[Opening Working data section]
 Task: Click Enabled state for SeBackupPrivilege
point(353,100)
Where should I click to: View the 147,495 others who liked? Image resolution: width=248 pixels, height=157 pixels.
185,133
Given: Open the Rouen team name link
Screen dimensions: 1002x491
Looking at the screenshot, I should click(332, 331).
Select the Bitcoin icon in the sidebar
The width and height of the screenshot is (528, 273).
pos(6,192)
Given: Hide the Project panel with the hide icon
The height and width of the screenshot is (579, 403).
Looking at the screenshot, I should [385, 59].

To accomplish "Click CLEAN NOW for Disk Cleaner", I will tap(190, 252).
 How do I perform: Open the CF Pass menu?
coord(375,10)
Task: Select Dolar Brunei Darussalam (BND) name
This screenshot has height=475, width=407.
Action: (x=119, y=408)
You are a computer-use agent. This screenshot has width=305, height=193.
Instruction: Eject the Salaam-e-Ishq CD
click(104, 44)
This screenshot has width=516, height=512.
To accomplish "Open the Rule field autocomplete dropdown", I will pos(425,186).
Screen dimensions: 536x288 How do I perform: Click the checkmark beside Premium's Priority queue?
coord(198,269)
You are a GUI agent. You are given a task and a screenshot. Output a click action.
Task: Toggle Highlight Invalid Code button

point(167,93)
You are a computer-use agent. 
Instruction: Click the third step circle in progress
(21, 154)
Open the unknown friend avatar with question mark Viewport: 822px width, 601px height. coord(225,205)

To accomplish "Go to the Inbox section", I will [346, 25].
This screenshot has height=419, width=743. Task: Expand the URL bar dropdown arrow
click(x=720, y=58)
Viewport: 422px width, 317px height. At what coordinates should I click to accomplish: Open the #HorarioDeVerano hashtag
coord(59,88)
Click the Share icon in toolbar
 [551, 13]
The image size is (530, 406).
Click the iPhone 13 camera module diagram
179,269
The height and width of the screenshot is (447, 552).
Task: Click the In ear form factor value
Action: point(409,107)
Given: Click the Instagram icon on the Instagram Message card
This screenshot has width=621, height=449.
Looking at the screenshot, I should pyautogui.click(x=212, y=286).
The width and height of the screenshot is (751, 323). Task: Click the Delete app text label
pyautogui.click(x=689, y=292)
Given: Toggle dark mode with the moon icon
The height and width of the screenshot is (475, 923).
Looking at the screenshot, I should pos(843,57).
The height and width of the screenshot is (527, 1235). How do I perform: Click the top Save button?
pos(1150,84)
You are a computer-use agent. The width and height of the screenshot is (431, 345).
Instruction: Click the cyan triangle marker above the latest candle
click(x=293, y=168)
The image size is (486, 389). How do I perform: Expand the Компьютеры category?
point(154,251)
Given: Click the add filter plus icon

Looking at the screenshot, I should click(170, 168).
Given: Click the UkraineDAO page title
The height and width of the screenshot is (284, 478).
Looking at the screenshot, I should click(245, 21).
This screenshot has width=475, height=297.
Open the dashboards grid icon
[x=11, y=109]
[Closing Working data section]
Take the lines above from the one containing "The height and width of the screenshot is (475, 923)." to the one containing "You are a computer-use agent. The" and retype them exactly, both ends included, with nothing added.

The height and width of the screenshot is (475, 923).
Looking at the screenshot, I should pos(843,57).
The height and width of the screenshot is (527, 1235). How do I perform: Click the top Save button?
pos(1150,84)
You are a computer-use agent. The width and height of the screenshot is (431, 345).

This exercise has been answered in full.